Woolworths has hit back at a disgruntled customer complaining about plastic food packaging.
The Sydney woman wrote on Facebook she visited the Rosebery store in the city’s south on Thursday.
“Woolworths, why is almost every item of fresh produce at your new Rosebery store wrapped in plastic?” she wrote.
“Why do we need three sweet potatoes wrapped in plastic? A handful of apples?”
She called it “really disgusting”.
But Woolworths, in a response to her post, wrote it is not only “committed” to reducing plastic waste the packaging is being used for a specific purpose.
“We’ve made some inroads that show we're making progress,” the supermarket wrote.
“We've taken out 187 tonnes of plastic in produce in the last 12 months and we're aiming for another 350 tonnes by July.
“The packaging on produce helps with reducing food waste.”
Why plastic reduces food waste
Every Australian is wasting on average 289 kilograms of food a year, and the nation is shockingly the fourth biggest food waster in the world.
According to Rabobank’s 2019 Food Wastage Report, the average household is dumping $1026 worth of food in the bin rather than their stomachs every year.
Rabobank Australia’s head of client experience, Glenn Wealands, said it was one of the most significant problems facing the country today.
Woolworths said using plastic packaging on fresh produce “extends the shelf life” as it’s transported from the farm.
“Most produce will be available loose for purchase as we know both options appeal to different customers, with many taking advantage of pre-packed version to better manage budgets at the checkout,” it wrote.
Retail expert professor Gary Mortimer from Queensland University of Technology echoed that statement when he spoke to Yahoo News Australia in November.
“We look at fruit and vegetables and study them for quality. With packaged ones you don’t get that choice,” he said.
“The loose ones we’ll look at and leave the bad ones on the shelf. Since we don’t have that choice with pre-packaged items there’s no food waste.”
Greenhouse gases or landfill: our choice
Food scientist Dr Felicity Denham told the ABC last year plastic remains an issue but it did help prevent food wastage.
She told the network continental cucumbers wrapped in plastic increased their shelf life by six days.
But Dr Denham said we’re facing a conundrum. If we choose to use plastic, we have more for landfill. If we waste food and it rots we’re producing carbon dioxide and methane which are greenhouse gases.
"So it depends what type of environmental impact you're concerned about, do you want to have solid landfill or greenhouse gas emissions?" Dr Denham told the ABC.
People will also buy more produce wrapped in plastic because it can be cheaper.
Mr Mortimer said the reason behind this is because stacking plastic containers is easier and takes less time than placing loose fruit and veg on shelves.
He added most most supermarkets don’t package their own produce. They come prepackaged.

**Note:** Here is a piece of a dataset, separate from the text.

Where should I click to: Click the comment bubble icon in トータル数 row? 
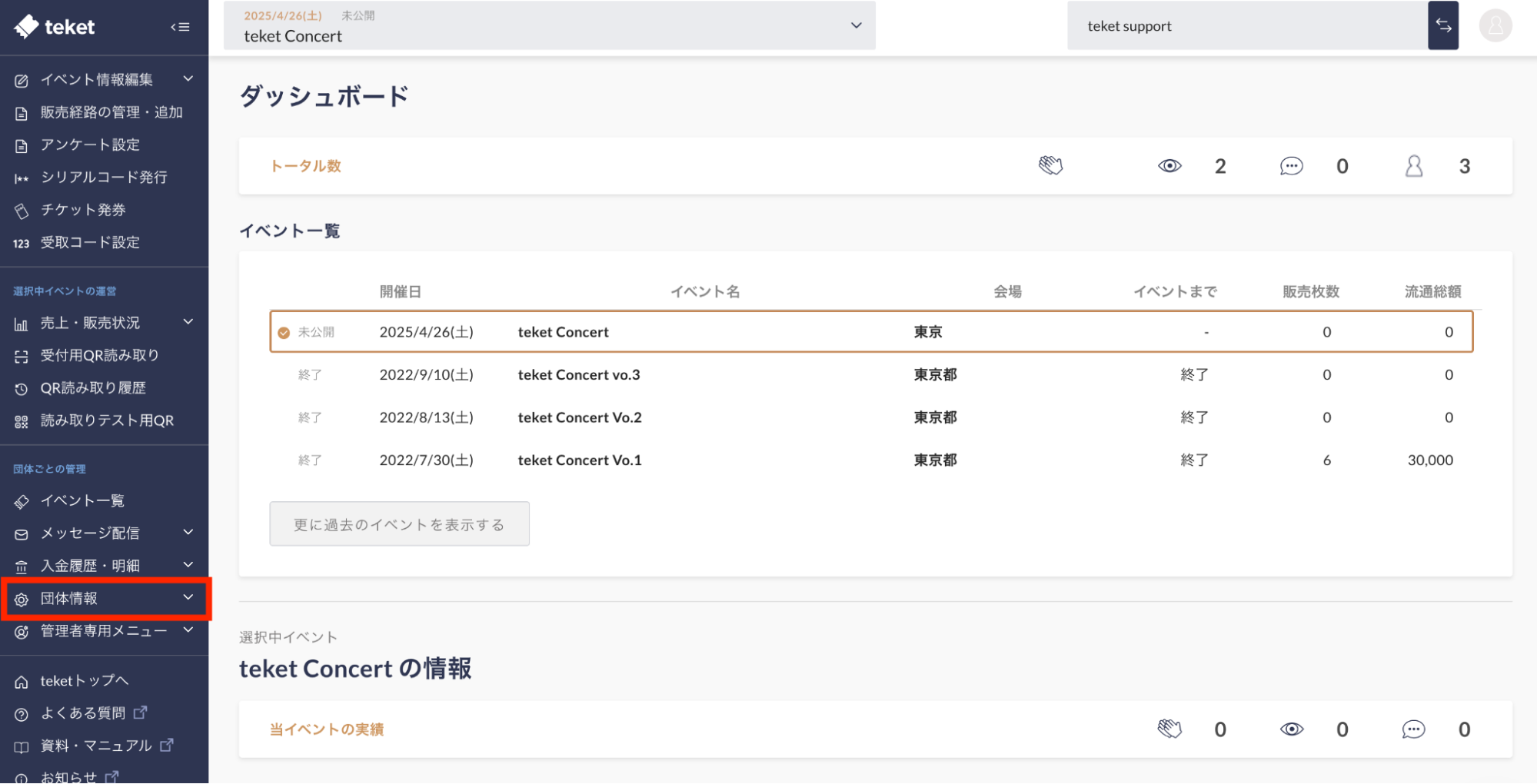pyautogui.click(x=1291, y=166)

Woolworths and food wastage: ‘The Odd Bunch’
One of Woolworths’ initiatives in place to combat food wastage is The Odd Bunch.
The Odd Bunch consists of unusually shaped fruits and vegetables which might not appeal to all consumers.
They come pre-packaged.
Woolies claims The Odd Bunch has stopped 115 million kilograms of odd-shaped fruit and veg ending up in landfill each year.
A report conducted by RMIT in Melbourne and by sustainability consultants Empauer found “the trade-off” between food waste and packaging is a “delicate balance”.
“More packaging can result in less food waste and therefore less impacts,” the report reads.
“A more appropriate material type would also offer protection benefits to fresh produce, resulting in extended shelf life, less food waste, and reduced overall carbon impact.
“The emission effect of food-to-packaging ratios should also be considered, and they vary widely depending on the type of food, packaging material, method of production and transportation for both packaging and food.”
It was also found consumer behaviour plays a role in food wastage too, and that is affected by how efficient the packaging is in retaining freshness.
The report also claims customers don’t actually realise plastic packaging increases shelf life either.
“Studies have found that many consumers do not recognise that packaging protects food in the home, which in turn leads many consumers to adopt strategies that potentially decrease the longevity of products, leading to unnecessary waste,” the report reads.
It said examples include people who take things out of containers or pierce and break them.
It suggested a solution would be using polyethylene (PE) bags as this was “beneficial in conserving water and maintaining freshness in most of the products tested”.
Researchers tested mushrooms, pears and strawberries along with other produce.